> **Document extract**
|---|
This suit was filed by plaintiff Henry Waters Truck & Tractor Co., Inc. for amounts allegedly due on open account for repairs done on a truck alleged to belong to Sam Relan, the only defendant named. Relan answered, denying the indebtedness, and, as plaintiff in reconvention, alleged himself to be a partner in Relan Produce, a partnership composed of himself, Charles Relan, and Bennie Relan, and that the truck in question was owned by the partnership. Apparently on behalf of the partnership, he asked for the value of a new motor and damages for the loss of the use of the truck due to faulty repairs performed by plaintiff. After trial on the merits, and argument on an application for a new trial, judgment was rendered in favor of Relan Produce and against plaintiff, dismissing plaintiff's suit, and awarding judgment on the reconventional demand for $1,200.00, subject to a credit of $62.00. From that judgment, plaintiff has appealed.

In July, 1969, plaintiff installed a new "short block" in Relan's truck. We gather from the record that a short block consists of all of the components of a new engine with the exception of the head. The new engine installed at that time was the same model as the old engine. The total amount charged was $700.05, which was paid by Relan.

The truck operated satisfactorily until the latter part of October. On October 31, 1969, some work was done on the brakes. On November 1, 1969, the truck was towed in, and some miscellaneous work was done, including muffler repair, installation of new headlight bulbs and a mirror, and carburetor repair. The total amount due for the work done on these two occasions was $63.20, which is admittedly due by Relan.
|---|
> **Data extract**
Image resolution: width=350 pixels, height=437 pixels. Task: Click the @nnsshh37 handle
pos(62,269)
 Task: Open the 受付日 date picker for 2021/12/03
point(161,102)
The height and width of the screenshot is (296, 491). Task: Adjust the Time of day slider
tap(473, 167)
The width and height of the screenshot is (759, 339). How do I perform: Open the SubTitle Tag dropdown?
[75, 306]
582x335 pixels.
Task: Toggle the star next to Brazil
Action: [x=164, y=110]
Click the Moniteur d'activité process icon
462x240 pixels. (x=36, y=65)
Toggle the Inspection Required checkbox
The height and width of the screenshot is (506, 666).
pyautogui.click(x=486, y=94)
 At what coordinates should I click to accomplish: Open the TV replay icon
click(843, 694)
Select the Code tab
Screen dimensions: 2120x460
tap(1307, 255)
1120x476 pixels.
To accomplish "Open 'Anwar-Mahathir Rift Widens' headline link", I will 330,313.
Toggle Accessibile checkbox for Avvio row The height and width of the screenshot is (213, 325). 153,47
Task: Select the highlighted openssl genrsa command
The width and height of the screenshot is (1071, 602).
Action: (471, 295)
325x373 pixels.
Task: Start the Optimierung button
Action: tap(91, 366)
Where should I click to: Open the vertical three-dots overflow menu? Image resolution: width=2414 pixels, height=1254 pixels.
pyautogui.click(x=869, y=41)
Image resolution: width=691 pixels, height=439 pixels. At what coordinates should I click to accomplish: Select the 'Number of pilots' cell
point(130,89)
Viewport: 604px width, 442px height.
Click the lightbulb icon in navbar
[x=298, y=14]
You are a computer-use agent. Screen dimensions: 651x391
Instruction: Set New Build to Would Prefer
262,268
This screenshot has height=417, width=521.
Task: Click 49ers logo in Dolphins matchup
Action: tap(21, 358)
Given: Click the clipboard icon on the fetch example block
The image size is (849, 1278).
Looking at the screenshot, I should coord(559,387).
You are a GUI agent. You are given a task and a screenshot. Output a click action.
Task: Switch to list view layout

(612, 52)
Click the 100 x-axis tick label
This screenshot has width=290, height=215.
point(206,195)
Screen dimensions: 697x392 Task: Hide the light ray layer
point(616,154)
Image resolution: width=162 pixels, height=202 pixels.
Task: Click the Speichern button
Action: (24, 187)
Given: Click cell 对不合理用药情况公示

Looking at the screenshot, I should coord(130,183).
|---|
> **Given exercise**
Continue the court opinion on the disputed truck repairs, starting after its last sentence.

> **Task response**
Later in November, 1969, the engine froze up due to a broken piston rod, and the truck was once again brought in to plaintiff for repairs. On this occasion, extensive repairs were done, including the installation of a new crankshaft, a new camshaft, one new piston rod, a new ring set, a new governor, and other parts. The total charge was almost $580.00. There was a disagreement between the parties, which eventually was settled by a reduction *466 of the bill to $550.00, which defendant paid by check. On the invoice is written: "Work done on this engine guaranteed for 30 days from this date. 11-22-69. H. A. Waters, Pres."

On the same day, while being driven on a trip to New Orleans, the truck once again suffered a broken piston rod, and defendants immediately stopped payment on their $550.00 check. This suit and reconventional demand followed. Since that time, the truck has remained at defendant's place of business, and no repairs have been performed thereon.

On the main demand, we find no error in the conclusion of the district judge that plaintiff is not entitled to recover, except to the extent of the $63.20 which is admittedly due. The conclusion is unescapable that, had the work been properly performed, the truck would not have suffered a broken piston rod on the same day the repairs were completed.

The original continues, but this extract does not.